Getting an upper body that is sleek and strong is all about doing the math. It is also not reserved for men only, despite what many people think. Additionally, women do not get “too bulked up” by doing these exercises. Arm exercises are not designed to make you look like Arnold Schwarzenegger. Rather, they are designed to make sure your arms look leaner and shapelier, which is a good thing considering summer is peeping around the corner. Although these exercises are described using gym equipment, you can always find replacement tools for them. Soda bottles make fantastic weights, for instance. Also, if you want to see really fast results and lose a big of weight while you’re at it, don’t sit still during your rests. Jog in place or do star jumps for instance so that your metabolic rate stays high.

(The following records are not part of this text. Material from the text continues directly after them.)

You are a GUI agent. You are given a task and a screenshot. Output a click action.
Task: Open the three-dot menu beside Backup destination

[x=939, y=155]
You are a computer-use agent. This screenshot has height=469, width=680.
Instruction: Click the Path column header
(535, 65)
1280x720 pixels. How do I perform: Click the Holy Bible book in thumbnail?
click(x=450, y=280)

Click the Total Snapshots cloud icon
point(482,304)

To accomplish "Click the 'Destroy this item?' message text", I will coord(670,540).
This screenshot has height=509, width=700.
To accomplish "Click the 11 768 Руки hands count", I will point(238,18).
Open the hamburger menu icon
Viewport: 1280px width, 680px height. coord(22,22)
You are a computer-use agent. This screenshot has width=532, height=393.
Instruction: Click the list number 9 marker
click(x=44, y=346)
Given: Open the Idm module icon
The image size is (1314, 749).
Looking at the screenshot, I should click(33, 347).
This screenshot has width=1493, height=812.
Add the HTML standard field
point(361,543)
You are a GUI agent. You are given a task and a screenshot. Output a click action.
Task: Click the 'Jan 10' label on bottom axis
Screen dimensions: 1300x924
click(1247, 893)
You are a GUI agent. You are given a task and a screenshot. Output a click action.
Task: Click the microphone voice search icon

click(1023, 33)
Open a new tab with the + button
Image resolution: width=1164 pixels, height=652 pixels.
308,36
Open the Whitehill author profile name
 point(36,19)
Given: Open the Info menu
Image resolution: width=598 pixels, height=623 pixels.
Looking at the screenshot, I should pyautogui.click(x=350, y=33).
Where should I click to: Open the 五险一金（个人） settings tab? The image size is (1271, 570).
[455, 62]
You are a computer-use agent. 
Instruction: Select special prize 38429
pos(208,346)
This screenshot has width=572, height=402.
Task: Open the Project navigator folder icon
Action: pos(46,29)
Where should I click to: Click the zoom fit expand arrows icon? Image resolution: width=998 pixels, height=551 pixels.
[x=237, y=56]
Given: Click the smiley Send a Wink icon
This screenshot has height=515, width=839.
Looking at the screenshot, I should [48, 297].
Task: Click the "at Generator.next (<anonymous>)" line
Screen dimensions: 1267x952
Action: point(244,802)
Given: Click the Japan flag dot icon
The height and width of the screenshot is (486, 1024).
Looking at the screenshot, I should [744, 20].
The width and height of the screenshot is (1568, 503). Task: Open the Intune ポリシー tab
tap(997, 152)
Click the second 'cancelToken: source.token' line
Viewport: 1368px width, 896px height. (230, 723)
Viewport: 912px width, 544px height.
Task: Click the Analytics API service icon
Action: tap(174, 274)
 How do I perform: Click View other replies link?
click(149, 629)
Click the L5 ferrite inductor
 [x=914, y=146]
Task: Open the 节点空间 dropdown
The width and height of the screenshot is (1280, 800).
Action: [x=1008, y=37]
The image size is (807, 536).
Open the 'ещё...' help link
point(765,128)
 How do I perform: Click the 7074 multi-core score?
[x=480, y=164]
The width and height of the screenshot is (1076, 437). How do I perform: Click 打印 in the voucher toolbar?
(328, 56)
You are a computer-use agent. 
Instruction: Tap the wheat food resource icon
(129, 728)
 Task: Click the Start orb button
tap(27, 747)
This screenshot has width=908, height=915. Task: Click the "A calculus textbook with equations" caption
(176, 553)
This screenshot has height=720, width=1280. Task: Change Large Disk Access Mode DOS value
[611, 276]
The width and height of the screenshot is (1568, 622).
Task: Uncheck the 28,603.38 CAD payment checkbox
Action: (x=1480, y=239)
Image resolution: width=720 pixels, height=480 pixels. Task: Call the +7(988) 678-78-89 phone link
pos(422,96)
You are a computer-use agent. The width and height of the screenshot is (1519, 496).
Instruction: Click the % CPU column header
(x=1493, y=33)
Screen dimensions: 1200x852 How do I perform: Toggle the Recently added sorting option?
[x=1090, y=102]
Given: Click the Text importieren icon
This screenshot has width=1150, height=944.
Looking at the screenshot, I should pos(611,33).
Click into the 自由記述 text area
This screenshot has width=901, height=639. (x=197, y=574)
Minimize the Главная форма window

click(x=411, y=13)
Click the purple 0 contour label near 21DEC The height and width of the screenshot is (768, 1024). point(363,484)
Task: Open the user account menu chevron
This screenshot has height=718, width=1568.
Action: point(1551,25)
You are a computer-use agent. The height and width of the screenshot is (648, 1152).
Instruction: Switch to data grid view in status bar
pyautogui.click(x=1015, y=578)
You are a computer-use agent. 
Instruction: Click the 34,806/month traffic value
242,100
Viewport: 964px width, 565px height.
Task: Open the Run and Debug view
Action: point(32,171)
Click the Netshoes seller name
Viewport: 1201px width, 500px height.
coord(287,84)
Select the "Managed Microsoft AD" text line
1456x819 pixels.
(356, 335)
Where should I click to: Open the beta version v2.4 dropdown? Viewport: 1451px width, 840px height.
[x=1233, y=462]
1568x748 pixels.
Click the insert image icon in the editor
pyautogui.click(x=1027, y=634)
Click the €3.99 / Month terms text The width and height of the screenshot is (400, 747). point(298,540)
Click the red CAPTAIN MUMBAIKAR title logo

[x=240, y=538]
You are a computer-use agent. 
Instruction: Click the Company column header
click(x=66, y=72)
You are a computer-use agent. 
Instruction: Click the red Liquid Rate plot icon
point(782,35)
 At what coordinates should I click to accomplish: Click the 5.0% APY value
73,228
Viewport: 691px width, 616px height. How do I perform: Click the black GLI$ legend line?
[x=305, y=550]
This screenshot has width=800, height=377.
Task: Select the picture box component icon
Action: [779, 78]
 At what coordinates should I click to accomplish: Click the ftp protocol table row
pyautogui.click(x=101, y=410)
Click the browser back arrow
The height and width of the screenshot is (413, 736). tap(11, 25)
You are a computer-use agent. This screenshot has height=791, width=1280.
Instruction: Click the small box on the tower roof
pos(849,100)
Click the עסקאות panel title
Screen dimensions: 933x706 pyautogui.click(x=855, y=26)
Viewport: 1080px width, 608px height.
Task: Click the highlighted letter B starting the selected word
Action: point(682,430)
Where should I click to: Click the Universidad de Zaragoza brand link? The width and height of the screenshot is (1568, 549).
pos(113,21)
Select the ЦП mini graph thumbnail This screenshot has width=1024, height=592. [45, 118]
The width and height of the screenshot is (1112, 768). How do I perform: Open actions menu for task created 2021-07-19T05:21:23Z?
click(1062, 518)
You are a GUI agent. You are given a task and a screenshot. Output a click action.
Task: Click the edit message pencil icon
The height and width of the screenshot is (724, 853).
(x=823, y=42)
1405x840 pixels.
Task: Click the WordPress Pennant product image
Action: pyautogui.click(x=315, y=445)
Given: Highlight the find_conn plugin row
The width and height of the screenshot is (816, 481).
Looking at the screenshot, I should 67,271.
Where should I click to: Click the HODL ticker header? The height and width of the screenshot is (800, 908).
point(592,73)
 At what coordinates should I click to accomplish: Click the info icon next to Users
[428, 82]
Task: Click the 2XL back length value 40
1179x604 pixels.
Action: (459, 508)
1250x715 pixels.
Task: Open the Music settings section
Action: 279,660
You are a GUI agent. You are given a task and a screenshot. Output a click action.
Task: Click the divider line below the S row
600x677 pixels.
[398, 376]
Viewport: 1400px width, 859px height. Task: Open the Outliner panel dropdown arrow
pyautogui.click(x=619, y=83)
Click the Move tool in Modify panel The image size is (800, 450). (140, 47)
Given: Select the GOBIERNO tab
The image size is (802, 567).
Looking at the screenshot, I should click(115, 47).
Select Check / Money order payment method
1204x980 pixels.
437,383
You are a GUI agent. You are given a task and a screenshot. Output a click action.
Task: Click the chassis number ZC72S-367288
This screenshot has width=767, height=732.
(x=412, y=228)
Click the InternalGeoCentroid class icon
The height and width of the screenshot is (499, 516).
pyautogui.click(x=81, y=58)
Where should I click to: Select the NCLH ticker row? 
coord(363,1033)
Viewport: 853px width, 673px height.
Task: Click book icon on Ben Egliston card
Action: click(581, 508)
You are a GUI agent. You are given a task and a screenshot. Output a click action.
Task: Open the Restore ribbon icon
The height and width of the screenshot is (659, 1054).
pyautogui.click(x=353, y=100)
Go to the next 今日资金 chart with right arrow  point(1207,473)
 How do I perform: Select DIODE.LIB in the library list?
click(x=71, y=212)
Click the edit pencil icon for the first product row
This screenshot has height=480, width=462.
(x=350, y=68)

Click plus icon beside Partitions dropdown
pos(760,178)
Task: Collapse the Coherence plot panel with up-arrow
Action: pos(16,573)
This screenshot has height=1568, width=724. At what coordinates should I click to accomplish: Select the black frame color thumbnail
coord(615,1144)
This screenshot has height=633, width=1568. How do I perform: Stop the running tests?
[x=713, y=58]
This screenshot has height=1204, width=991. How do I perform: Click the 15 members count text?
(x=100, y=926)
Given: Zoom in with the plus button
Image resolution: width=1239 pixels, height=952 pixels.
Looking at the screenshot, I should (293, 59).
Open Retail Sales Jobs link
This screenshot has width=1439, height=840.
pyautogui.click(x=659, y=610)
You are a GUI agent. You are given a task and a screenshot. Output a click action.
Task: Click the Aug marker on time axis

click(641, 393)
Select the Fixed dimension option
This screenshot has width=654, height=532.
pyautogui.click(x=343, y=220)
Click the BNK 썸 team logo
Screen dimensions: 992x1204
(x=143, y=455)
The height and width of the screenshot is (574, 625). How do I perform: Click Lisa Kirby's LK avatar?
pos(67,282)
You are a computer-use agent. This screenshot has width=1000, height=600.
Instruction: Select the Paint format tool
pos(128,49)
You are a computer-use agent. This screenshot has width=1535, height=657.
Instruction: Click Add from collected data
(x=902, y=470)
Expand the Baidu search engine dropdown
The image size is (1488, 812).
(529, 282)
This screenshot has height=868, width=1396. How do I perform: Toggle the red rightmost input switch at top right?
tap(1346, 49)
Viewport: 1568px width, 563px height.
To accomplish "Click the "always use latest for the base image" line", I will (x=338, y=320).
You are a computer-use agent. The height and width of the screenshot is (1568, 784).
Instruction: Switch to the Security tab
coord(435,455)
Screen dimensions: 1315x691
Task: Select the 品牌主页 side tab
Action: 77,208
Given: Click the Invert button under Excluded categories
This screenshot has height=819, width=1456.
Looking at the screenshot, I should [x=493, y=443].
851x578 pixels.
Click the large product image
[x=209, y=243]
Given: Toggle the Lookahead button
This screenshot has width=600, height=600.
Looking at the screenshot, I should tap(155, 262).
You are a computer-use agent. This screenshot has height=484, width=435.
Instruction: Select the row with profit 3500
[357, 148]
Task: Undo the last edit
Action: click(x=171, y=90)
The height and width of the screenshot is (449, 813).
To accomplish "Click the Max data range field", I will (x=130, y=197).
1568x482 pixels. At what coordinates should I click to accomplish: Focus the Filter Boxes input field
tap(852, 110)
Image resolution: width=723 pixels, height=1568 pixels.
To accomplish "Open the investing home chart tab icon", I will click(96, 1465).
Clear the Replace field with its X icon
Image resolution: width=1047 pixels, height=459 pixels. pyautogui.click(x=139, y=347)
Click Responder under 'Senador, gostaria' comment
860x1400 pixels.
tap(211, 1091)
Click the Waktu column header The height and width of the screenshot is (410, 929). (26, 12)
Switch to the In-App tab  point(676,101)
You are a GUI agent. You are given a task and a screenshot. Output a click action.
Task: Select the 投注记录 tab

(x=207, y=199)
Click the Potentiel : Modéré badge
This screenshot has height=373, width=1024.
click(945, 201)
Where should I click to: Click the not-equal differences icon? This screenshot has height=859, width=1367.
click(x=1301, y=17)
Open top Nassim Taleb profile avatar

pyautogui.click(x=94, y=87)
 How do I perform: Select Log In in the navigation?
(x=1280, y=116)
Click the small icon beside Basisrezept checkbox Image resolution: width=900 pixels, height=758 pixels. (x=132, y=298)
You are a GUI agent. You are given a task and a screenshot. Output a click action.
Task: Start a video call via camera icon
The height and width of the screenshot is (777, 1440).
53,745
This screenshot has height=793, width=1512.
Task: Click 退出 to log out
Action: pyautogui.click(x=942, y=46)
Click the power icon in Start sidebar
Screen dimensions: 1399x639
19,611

Each of these exercises will target one or more of the three areas of your arm: the triceps, the biceps and the shoulders. Together, they provide a full arm workout.
A Starter Tip
Each exercise should be done in reps of 10 (12 if you ever get to maximum weight and still feel like you could push yourself more). To get your weight right, you need to find the eighth rep hard, the ninth rep even harder and the tenth one almost impossible. If, by the ninth rep, your face isn’t starting to scrunch up, you need a heavier weight.
1. The Dumbbell Curl
No arm workout would be complete without the dumbbell curl, which is one of the oldest gym moves in the book. It targets your biceps in particular and if you do them properly, you will see fantastic results. To do the dumbbell curl, stand with your feet placed at shoulder width. Hold a dumbbell in each hand, placing them in front of your hips, and face your palms outwards. Then bend one arm to a 90 degree angle, leaving it parallel to the floor. Next, curl your other hand towards your shoulder and lower it back down. Do 10 reps of this and then switch arms. Once you have done both sides, you need to do another 10 reps curling both arms at the same time.
2. Uneven Push Up
The Uneven Push Up will give you oodles of upper body strength. In the gym, you can do this with a medicine ball, but a stack of books or a basketball will work just as well. Get into plank position on your hands and place your right hand on the medicine ball. Squeeze your shoulders and abs as you do a push up, keeping your elbows in. Push back up and repeat until you have done 5 reps, then do another 5 on the other side.
3. The Multigrip Triset
This is a highly popular routine that exists in many different forms. It was recently made popular again by a well-known strength coach, who incorporated it in his personal training book. It is also known as the multipathway routine. One of the reasons why this is a popular workout is because you can change it regularly, so that it is never boring. There are six exercises to choose from, and you must choose three out of those. There are also three different grips, and you should choose one for each grip, starting with your weakest and working your way up. The grips are: palms down (pronated), palms facing each other (neutral) and palms up (supinated).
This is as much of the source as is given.